All of Gopalpur eventually hears the news. Seeta Ram is told under the banyan tree. ‘That she-devil, born to disgrace us, born to strip us naked. Your bloody daughter, a runaway. She left her husband. If I catch her, I will kill her. For me she is already dead. Dead. Dead. He should find her and slice the nose off her face. A runaway!’ He assaults Lata Bai with his words.
Lata Bai has no defence. Her words are dry and dusty, a hindrance like the Gopalpur wind. She is furious, but for a different reason. Seeta Ram’s anger is guided by under-the-banyan-tree rules, but Lata Bai’s stems from the disappointment of disgrace. By running away Mamta has made her own rules. She has betrayed not just herself and her mother, but all womankind. Lata Bai has no option but to be equally murderously indignant with her daughter.
‘All this time I thought your sister was in the city with her husband’s consent. She won’t last, with her husband and her bapu out to kill her, she won’t last, and it will be her own fault,’ she tells her remaining children.

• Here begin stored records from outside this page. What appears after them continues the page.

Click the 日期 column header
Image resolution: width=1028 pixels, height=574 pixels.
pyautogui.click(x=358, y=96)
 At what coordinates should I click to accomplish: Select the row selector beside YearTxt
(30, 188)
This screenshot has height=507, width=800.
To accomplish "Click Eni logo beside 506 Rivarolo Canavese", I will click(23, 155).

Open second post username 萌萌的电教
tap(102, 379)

‘Amma, have you ever thought that she might have had a good reason to run away?’ Prem can still hear the desperation in his sister’s voice.

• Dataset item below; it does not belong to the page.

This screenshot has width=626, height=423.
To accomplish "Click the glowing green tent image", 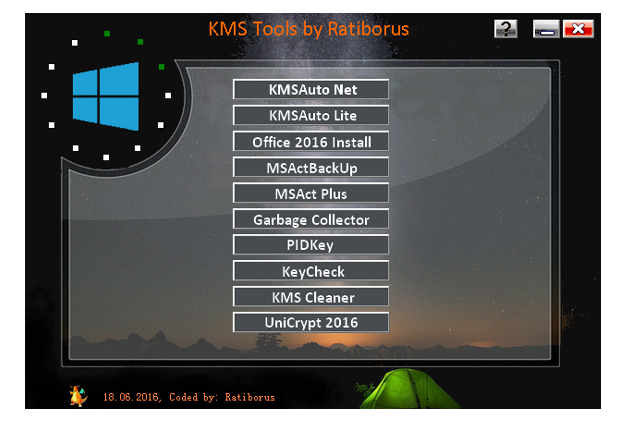I will coord(402,391).
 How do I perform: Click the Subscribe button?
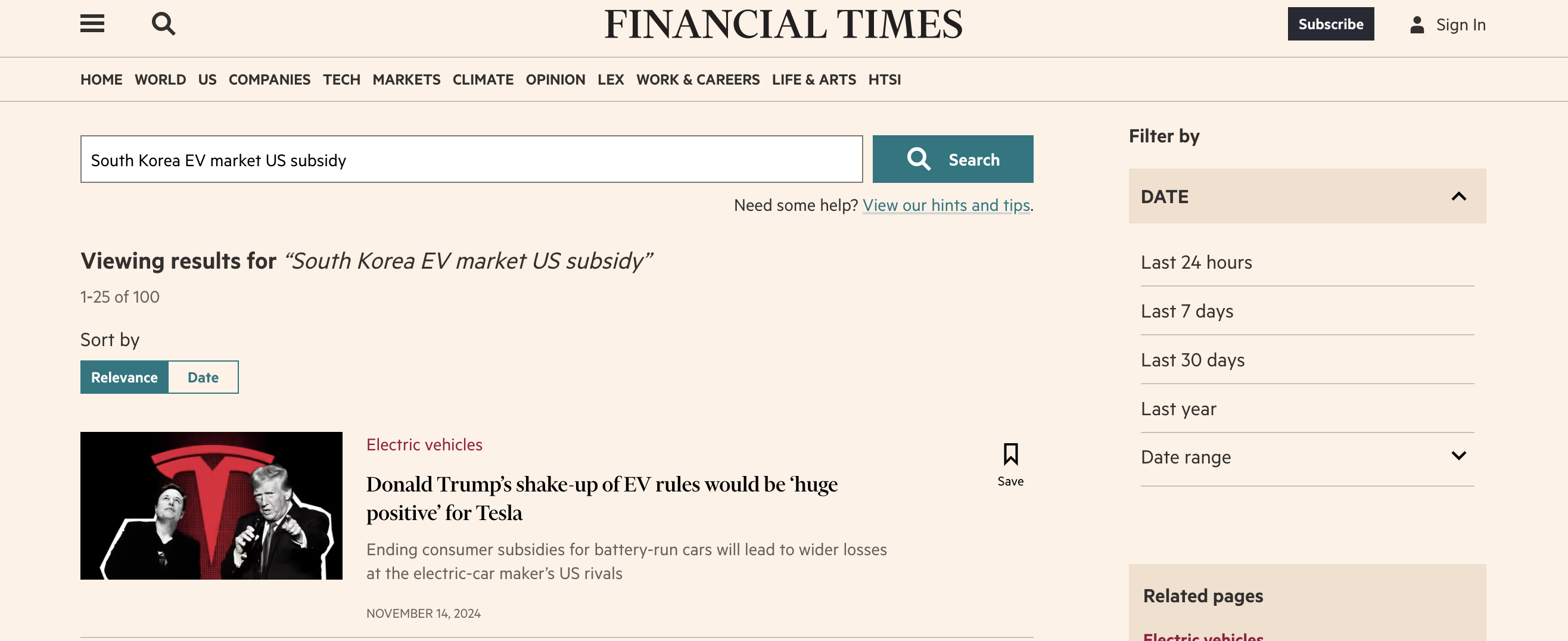1331,24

You must tell no one. No one.
‘A good reason to run away! Do you think I never had a good reason to run away? To leave all this –’ she sweeps her arms across the horizon, encompassing and rejecting her home at the same time. ‘Don’t you think other women have a
good reason
to run away?’ She is condescending, speaking to him from her position of the stronger sex. What does he know of endurance, or reasons to run away? He is a man, a weak man. ‘But that doesn’t mean we do it. Duty, Prem. Duty!’ Duty is the one thing that’s been dinned into their heads generation upon generation. Earthly duty, karmic duty, divine duty. It is the one (and possibly the only explanation) that justifies many things in their lives, including their place in the divine order – the caste system. People are picked for a duty and their skills are honed over generations for that duty alone; that’s why there are whole communities of mathematicians who can multiply six-digit numbers together in their heads from a very early age; and weavers whose early warp and weft acrobatics led to the unknown invention of the computer in far-off lands across the seas; and sea-children born with permanently bowed legs for their forefathers seldom having walked on land.

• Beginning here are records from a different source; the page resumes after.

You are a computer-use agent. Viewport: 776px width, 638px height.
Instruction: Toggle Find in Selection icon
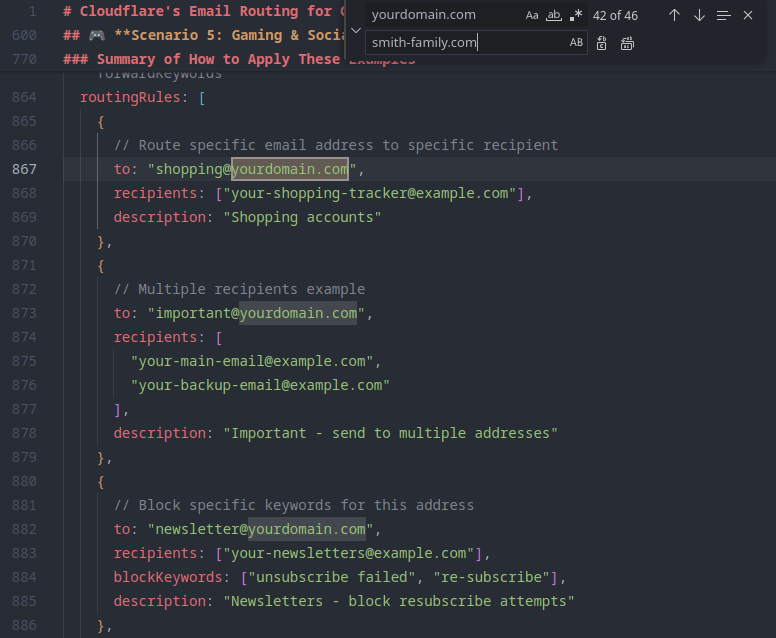(x=723, y=16)
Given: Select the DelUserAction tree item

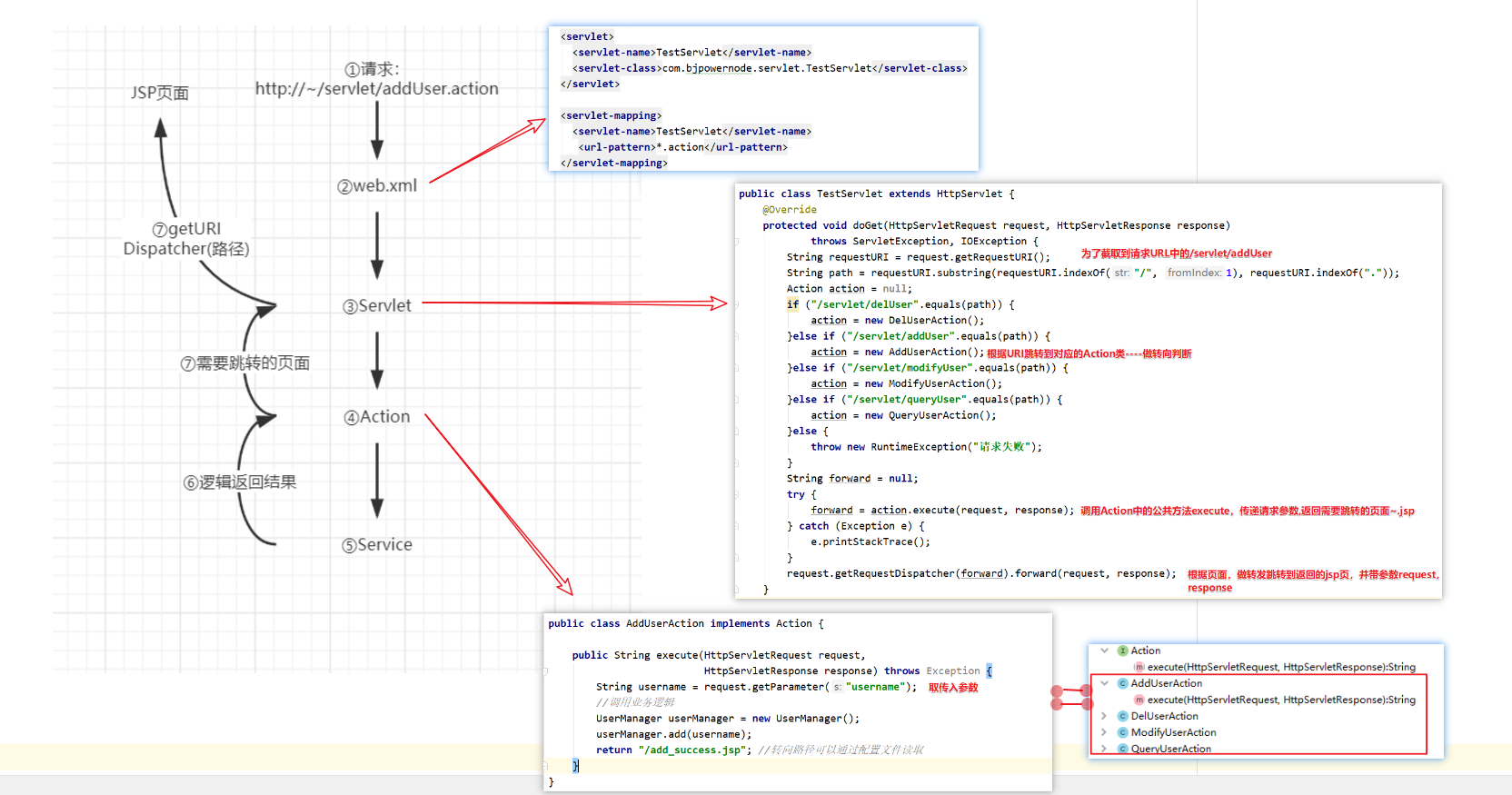Looking at the screenshot, I should pyautogui.click(x=1164, y=716).
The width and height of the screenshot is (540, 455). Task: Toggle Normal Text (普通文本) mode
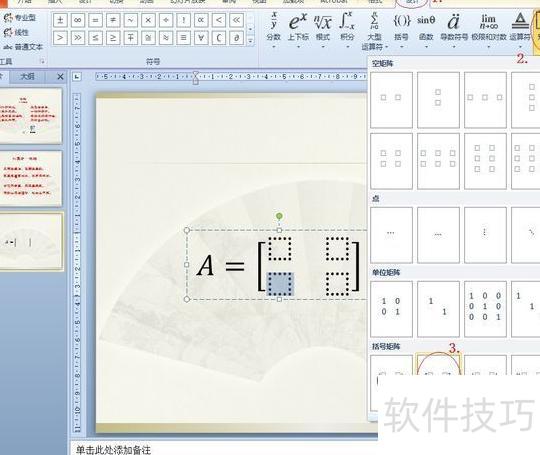pyautogui.click(x=23, y=47)
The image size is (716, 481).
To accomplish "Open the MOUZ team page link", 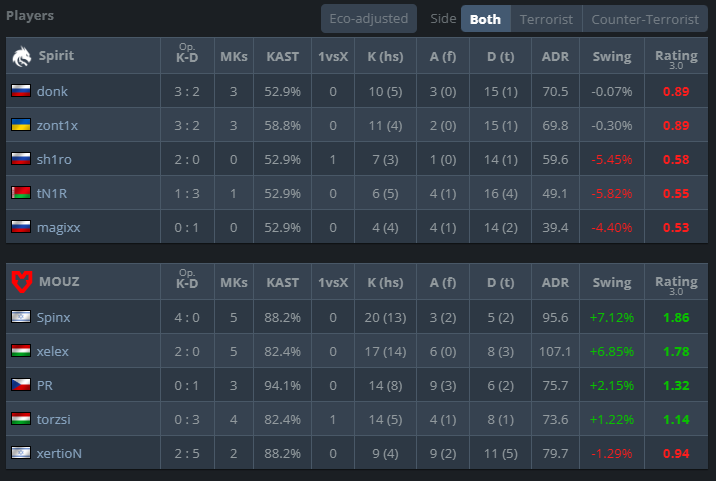I will pos(59,281).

‘Duty, she should have done her duty. We are born to perform a duty, no matter how disagreeable. To run away from your duty is to spit on our divine teachings. I deserved more for all I taught her.’ Mamta’s running away is a personal insult to her mother. ‘Your bapu was right, I spoilt her. She should have stayed. She was married before Devi, and now to disgrace us like this . . . you with Daku Manmohan, Mohit . . . and now Mamta deserting her family. What did I do in my past lives to deserve this? You children won’t be satisfied till we are drummed out of this village with shame biting our backs!’ She is surprised at herself, at how much she disapproves. She is in the unfortunate position of being the one who understands but cannot accept.